> _How to complete this task_
Return all lines below containing the word "will".

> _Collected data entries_
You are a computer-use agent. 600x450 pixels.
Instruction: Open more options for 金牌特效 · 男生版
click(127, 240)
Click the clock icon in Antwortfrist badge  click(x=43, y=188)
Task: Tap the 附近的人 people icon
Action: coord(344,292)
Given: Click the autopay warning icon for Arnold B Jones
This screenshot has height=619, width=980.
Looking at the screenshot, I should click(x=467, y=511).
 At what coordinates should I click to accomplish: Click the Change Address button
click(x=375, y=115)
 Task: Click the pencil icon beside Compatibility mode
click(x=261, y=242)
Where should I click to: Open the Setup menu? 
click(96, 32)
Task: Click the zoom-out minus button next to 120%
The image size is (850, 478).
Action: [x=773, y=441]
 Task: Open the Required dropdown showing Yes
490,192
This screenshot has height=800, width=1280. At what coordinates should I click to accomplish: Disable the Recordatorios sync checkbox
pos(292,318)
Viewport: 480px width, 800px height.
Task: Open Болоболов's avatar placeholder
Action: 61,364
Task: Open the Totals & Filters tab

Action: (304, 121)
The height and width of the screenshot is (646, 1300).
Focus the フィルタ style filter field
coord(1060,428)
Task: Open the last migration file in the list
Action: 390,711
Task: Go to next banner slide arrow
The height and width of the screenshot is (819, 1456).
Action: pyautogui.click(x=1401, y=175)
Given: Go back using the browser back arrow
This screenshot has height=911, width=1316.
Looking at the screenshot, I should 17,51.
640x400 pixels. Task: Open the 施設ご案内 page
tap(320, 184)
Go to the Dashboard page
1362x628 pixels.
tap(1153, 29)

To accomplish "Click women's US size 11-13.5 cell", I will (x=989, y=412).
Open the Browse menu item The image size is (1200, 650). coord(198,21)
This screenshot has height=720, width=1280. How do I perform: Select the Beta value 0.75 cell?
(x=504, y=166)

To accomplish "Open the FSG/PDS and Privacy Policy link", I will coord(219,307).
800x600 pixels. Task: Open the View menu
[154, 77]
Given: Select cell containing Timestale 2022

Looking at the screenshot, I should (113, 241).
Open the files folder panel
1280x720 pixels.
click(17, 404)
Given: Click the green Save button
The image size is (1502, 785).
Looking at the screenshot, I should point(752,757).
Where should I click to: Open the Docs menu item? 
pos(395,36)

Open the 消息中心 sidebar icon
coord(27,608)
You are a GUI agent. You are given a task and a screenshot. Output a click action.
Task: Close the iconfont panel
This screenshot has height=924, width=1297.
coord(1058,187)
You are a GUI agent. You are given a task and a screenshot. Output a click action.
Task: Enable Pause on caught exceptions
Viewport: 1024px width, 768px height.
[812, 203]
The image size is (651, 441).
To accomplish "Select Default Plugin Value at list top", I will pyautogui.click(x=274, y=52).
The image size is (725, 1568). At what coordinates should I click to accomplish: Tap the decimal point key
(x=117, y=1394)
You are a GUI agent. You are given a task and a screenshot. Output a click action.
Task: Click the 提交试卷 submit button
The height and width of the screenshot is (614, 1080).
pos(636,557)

> _Expected answer_
To accomplish "Click women's US size 11-13.5 cell", I will (x=989, y=412).
To accomplish "Open the FSG/PDS and Privacy Policy link", I will coord(219,307).
To accomplish "Select Default Plugin Value at list top", I will pyautogui.click(x=274, y=52).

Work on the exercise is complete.